Я – в этом не было сомнений – терял рассудок, но, похоже, неплохо симулировал нормальность. Никто на меня не таращился, никто меня даже не замечал, то есть я, судя по всему, не оскандалюсь. Я наконец-то понял, почему люди, у которых случается на публике сердечный приступ, страдают по разным поводам: от боли, стыда, от обыкновенного страха грохнуться на землю на виду у всех туристов, всех рассыльных и продавцов горячих сосисок. Главное – не запачкаться. Раз уж суждено мне умереть от несчастной любви, можно по-тихому исчезнуть в сумерках узких улиц и положить конец этой горемычной жизни, начатой не с той ноги. Я умираю?
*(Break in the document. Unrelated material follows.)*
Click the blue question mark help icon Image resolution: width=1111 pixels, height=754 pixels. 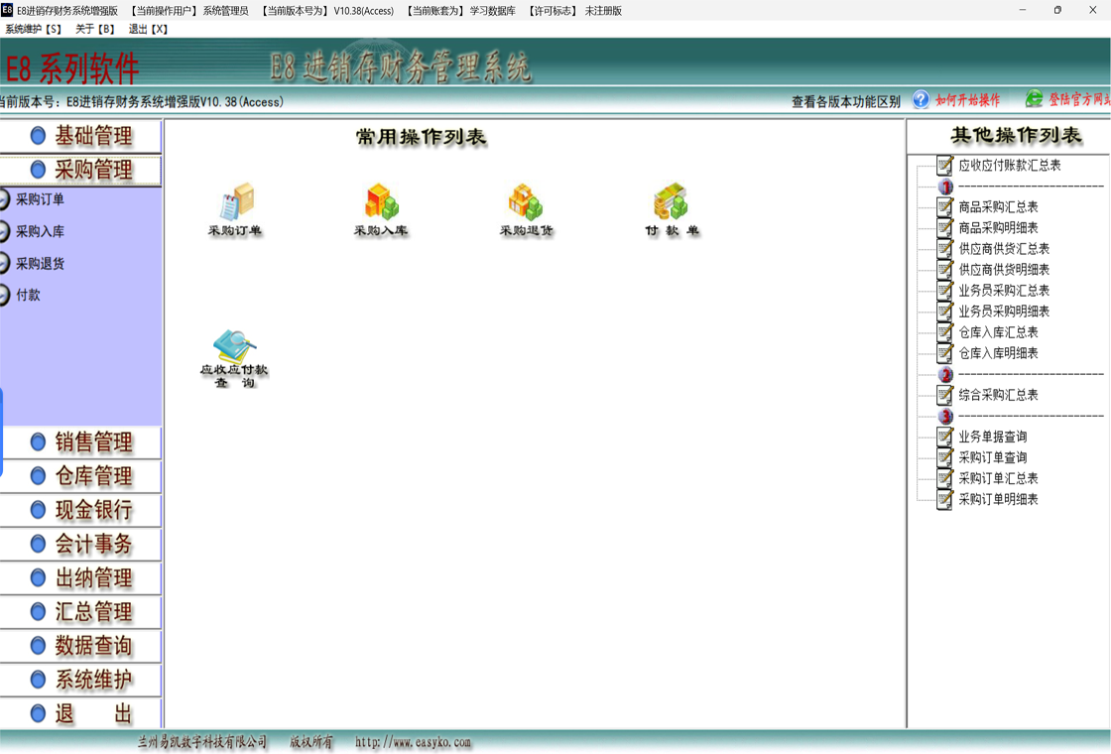click(921, 100)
Едва вопрос этот пришел мне в голову, как я решил: поскорее в больницу, в Маунт-Синай. Вскочил в такси, велел водителю отвезти меня в реанимацию. Процедуру я знал хорошо – несколько раз возил туда отца. Сказать охраннику, что у тебя боли в груди, тут же будет тебе красная дорожка, пропустят мимо всех постов. И правда, меня немедля уложили на кровать. Рядом со мной сидел, а с ним рядом – мама, десятилетний парнишка с окровавленной ногой, медсестра терпеливо вытаскивала из нее пинцетом осколки стекла, тихо приговаривая, что вот, мол, еще парочку, а потом еще парочку, и какой же он храбрый мальчик – ни слезинки, ни единой, повторяла она с уютным ямайским распевом, аккуратно промакивая ранку марлей, которую изящно придерживала большим и указательным пальцем.

На дежурном стажере были кроссовки.

Я объяснил, что у меня сердцебиение.

И еще тошнота.

Глаза заволакивала странная пленка. Будто спускался туман. Спускался. Спускался, опускался – я не мог решить, как правильно.

– Вы дезориентированы? – осведомился стажер.

Еще как, ответил я, вспомнив, как рассыпалась лестница перед Метрополитеном, нырнула в лагуну и протянулась до самого Лидо. Бывали на Лидо, док?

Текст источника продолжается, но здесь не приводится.